The "cost" differs markedly from the more conventional figures for dollars spent divided by reserves discovered because it allows for timing effects and includes a target level of profitability. The "cost" is therefore higher.
Further, the calculations here exclude taxes and operating costs. Operating costs are excluded simply because reliable estimation is difficult.
Taxes are omitted since they are in fact flexible, rather than absolute, particularly outside North America. Taxes are often adjusted to fill the gap between price and full cost, i.e. to capture for the governments any economic rents. It is therefore more useful for purposes of comparison to look at the "costs" without taxes.
OPEC COSTS
The full costs of finding and developing new oil production differ strikingly around the world-ranging from a low of $1-2/bbl in the Persian Gulf to a high of $25 plus in North America.
The "Big Four" in the gulf - Iran, Iraq, Kuwait, and Saudi Arabia - stand out as doubly blessed and uniquely, low-cost producers: Not only are their reserves the most abundant in the world, but their production is also by far the world's cheapest.
Costs have increased over the last 20 years, but the inflated costs are still below $2/bbl. They are "the only game in town."
The simplest indicator of relative cost is the rate of flow of wells. Wells in the "Big Four" are by far the most prolific-the average flow rate in those four countries is better than 4,000 b/d (more than 100 times the U.S. average).
Wells in Saudi Arabia and Iraq yield 9,000 b/d or better (Fig. 1), and some Iranian wells both off and onshore registered 20,000 b/d.
But the disparities eve within OPEC are large: Saudi or Iranian wells can flow at 8,000-10,000 b/d, while those in Venezuela or Indonesia average less than 200 b/d. The latter yield, nonetheless, is still much higher than the average well in the Lower 48 U.S. or Canada.
Flow rates are only part of the story. Two additional factors must be weighed.
LOCATION, DEPTH
First, location is critical. A well offshore costs two to four times as much as a well to the same depth onshore, and an onshore well in Alaska costs four times what it costs in Oklahoma.
Second, well depth is important: a 12,000 ft well costs four to five times more than one at 5,000 ft.
Reflecting all three factors, full-cycle costs of finding, developing, and producing a barrel of oil, including a 15% rate of return, have been calculated for 22 OPEC and non-OPEC producers.
The range is wide.
Even within OPEC costs vary by a factor of 10 to one (Fig. 2). Costs in the older offshore areas in Abu Dhabi are now $7-10/bbl or more, and the fields developed by Adnoc and the Japanese are still more costly. Those fields, the Upper Zakum project and Bunduq, appear to cost over $20/bbl, possibly yet more.
On the other hand, costs for the "Big Four" are as little as $1/bbl and at most $2/bbl. Indeed, for those areas, since the well flow rates are so high, much of those costs are for field facilities or infrastructure.
POLITICAL CONSTRAINT
However, except for some offshore areas in Abu Dhabi and for low-value crude oils in Venezuela ' cost is not itself a barrier to new development for the OPEC countries. Where prospects exist, the limiting factor is the political will to expand operations, not costs or cash flow.
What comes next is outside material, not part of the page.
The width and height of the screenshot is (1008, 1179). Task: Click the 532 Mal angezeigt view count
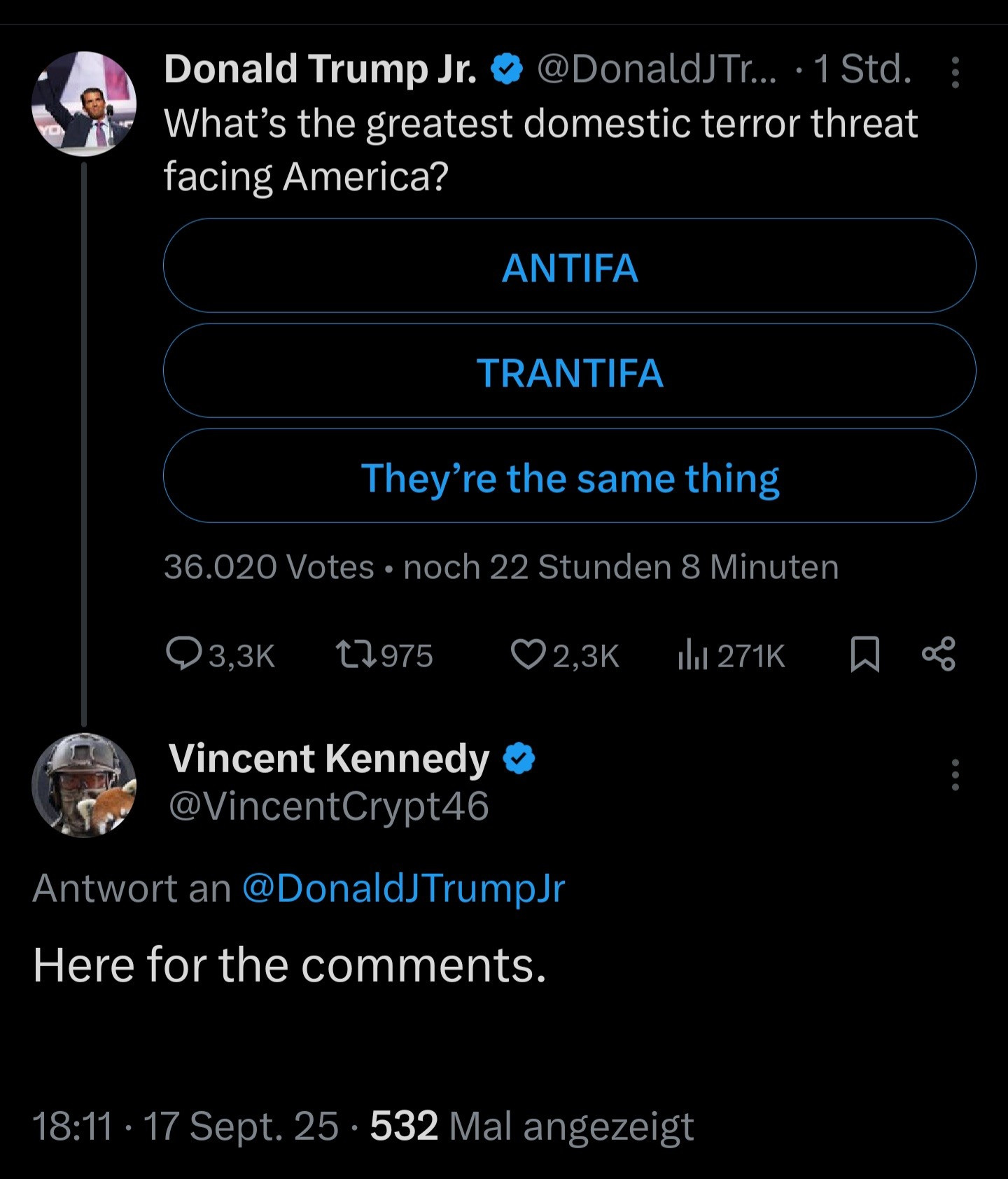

In particular, the availability of capital is not a meaningful constraint for the major OPEC areas; costs are still so low, that the financing of expansion, given the political will, is not a burden. The payback period for new wells is six months or less.
At most, 10% of annual revenues would need to be plowed back into replacing reserves or adding capacity to meet any probable growth scenario.
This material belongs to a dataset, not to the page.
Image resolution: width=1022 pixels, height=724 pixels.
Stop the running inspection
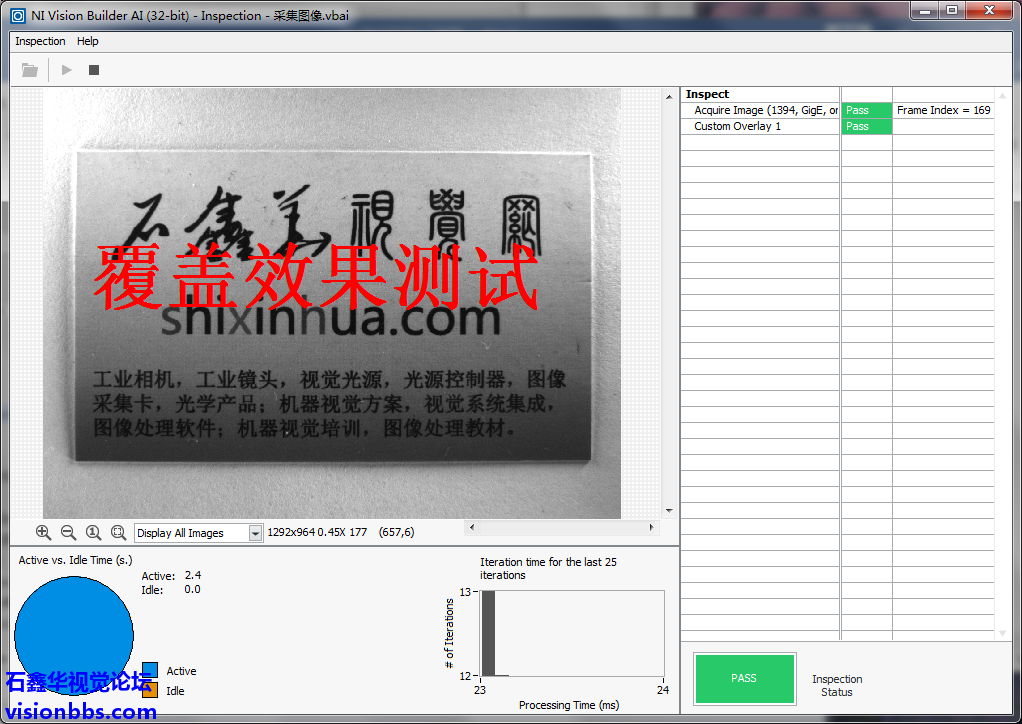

There is one possible exception: Iran will need much more capital to finance the gas injection schemes for reservoir repressurization. These are long overdue, and the anticipated capital needs for that undertaking alone come to about one year's gross oil export receipts, a daunting burden.
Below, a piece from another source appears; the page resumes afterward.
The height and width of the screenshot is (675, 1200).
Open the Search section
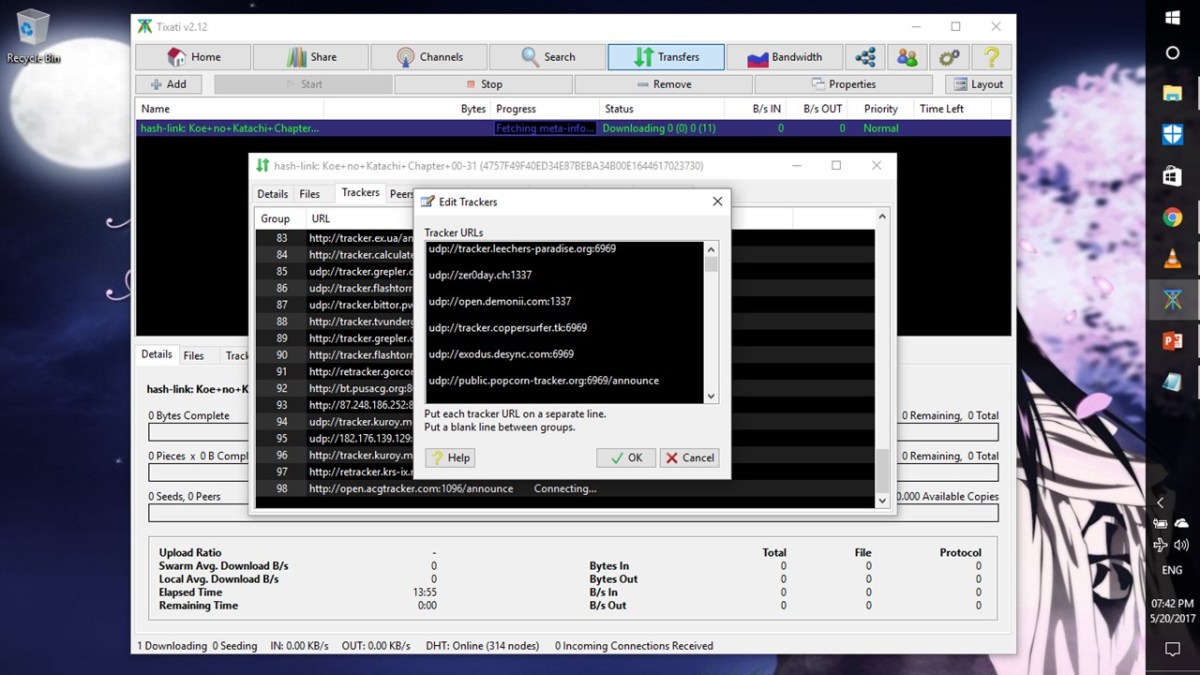tap(547, 57)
Elsewhere in OPEC, however, finance is an issue. Payout periods are much longer, as in Venezuela or Gabon, and tax policy becomes the critical question under such high-cost conditions for any private investor, while cash flow becomes a real constraint for a national oil company, such as Petroleos de Venezuela SA.
But in these areas, where financial constraints might be binding, expected incremental output is small. The effect is real but not material.
NON-OPEC COSTS
The pattern is quite different for most non-OPEC producers (Fig. 3).
Only a favored few, such as Malaysia or Oman, can expand it comparatively low full-cycle costs-circa $5/bbl.
Alaska North Slope costs are also in that range, but the constraint there is concern for the caribou, not economic costs. Otherwise costs are notably higher than in even the middle-tier of OPEC producers.
Mexico and Russia are quite different (Fig. 3). Estimated costs for Russia are theoretical. They are predicated upon Western technology and production standards, not upon reported ruble outlays or present oilfield practices.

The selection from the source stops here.